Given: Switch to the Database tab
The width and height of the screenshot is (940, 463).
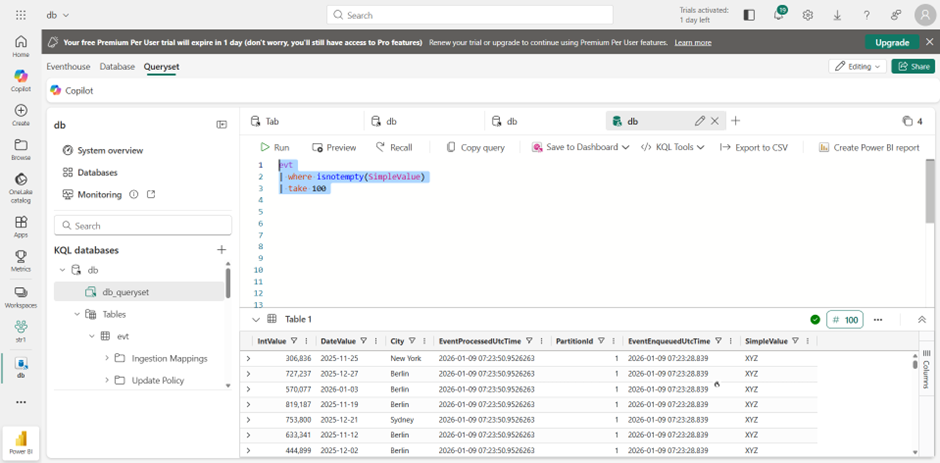Looking at the screenshot, I should (117, 66).
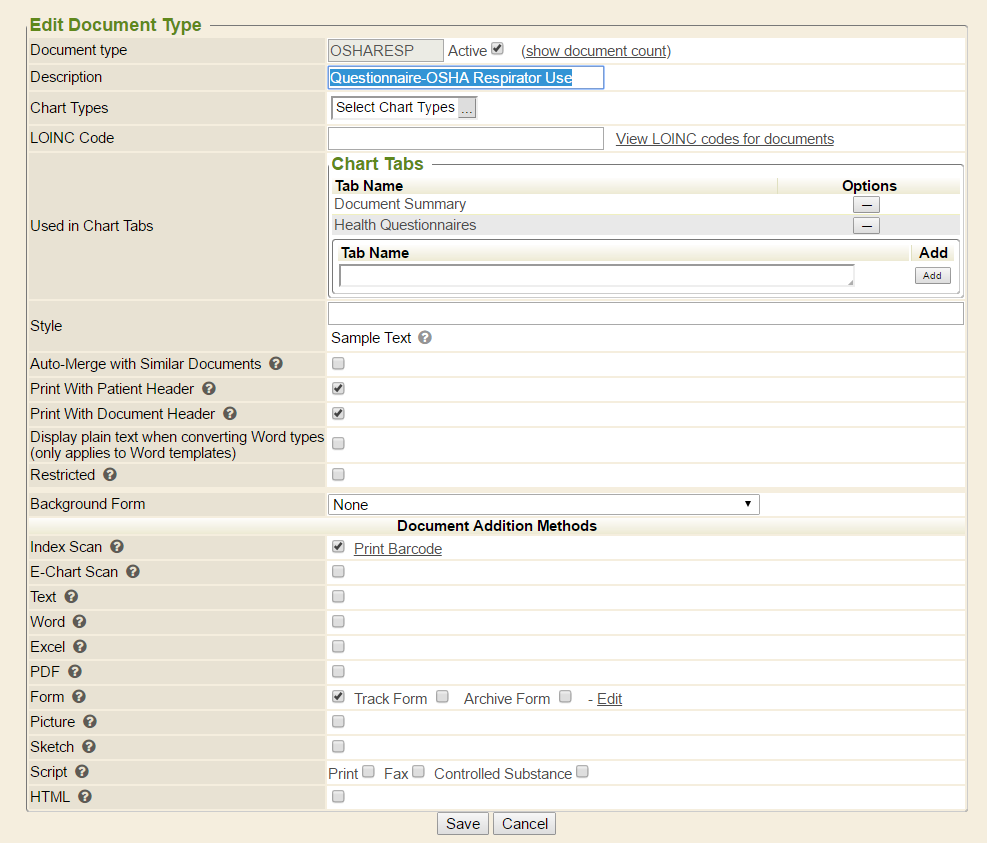Enable the Restricted checkbox

click(338, 474)
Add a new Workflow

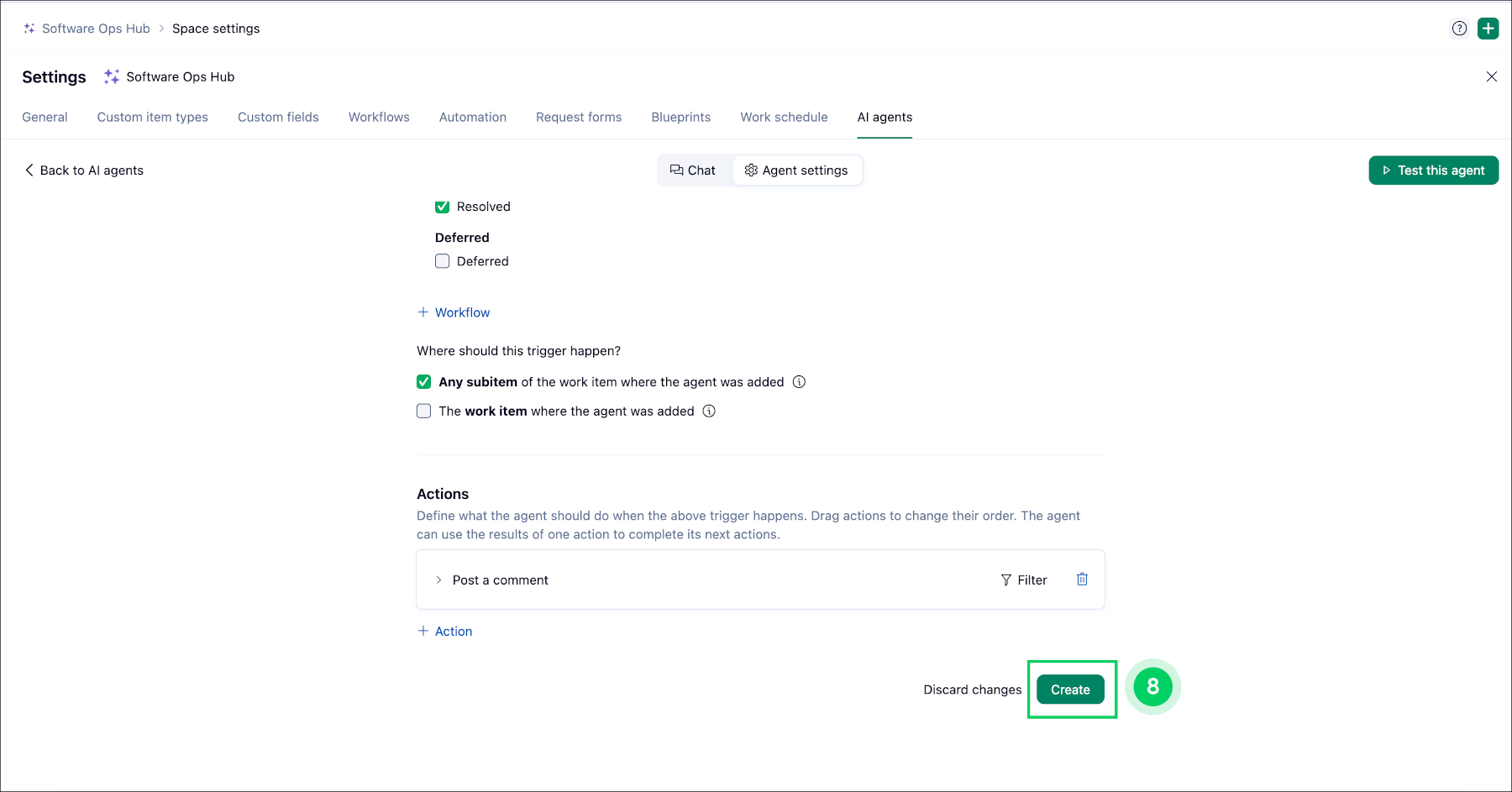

|---|

## Stated problem
Reproduce all of the rows above, substituting "Reports" for "Database" and leaving everything else unchanged. Omit the pictures from your answer.

## Problem solution
Given: Switch to the Reports tab
The width and height of the screenshot is (940, 463).
Looking at the screenshot, I should (117, 66).
Enable the Restricted checkbox

click(338, 474)
Add a new Workflow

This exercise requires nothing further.